Last month, Liz Szabo published an expose of the Burzynski Clinic for USA TODAY that detailed his many abuses of science, patients, and clinical trials. It was astounding. Not only did he misclassify tumor responses, fail to report adverse events properly, fail to provide proper informed consent, and charge enormous sums of money to patients on clinical trials as “case management” fees. She also described why all those anecdotes and testimonials provided by patients of Burzynski’s patients are not valid evidence that Burzynski’s treatments work. Even so, despite the negative publicity, Burzynski has still managed to line up more patients to try to pressure the FDA to grant compassionate use exemption for ANPs. The stories made me think that maybe we should rename Burzynski Dracula, given how much he sounds like Dracula and seemingly his clinic and its ANPs can’t be killed.

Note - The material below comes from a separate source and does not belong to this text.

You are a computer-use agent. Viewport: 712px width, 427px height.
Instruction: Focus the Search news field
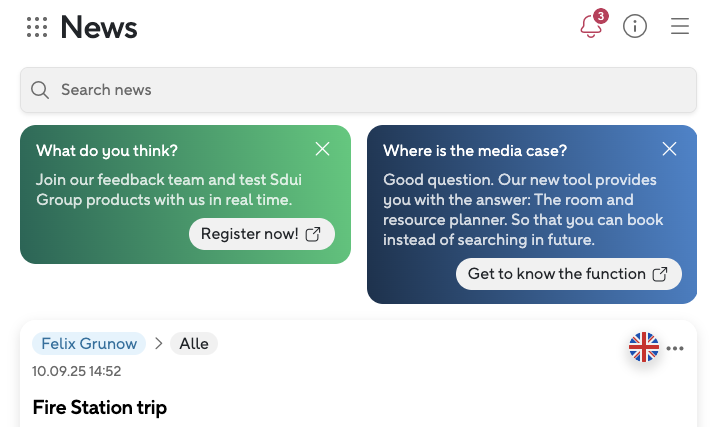pyautogui.click(x=360, y=90)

Maybe two more stakes will take care of it. A few hours ago, the FDA issued two more warning letters to the Burzynski Research Institute and Stanislaw Burzynski, as documented in USA TODAY last night:
In letters to Burzynski and his research institute posted online Wednesday, the FDA says that Burzynski inflated success rates for experimental drugs that he calls antineoplastons. The FDA also says Burzynski failed to report side effects and to prevent patients from repeatedly overdosing.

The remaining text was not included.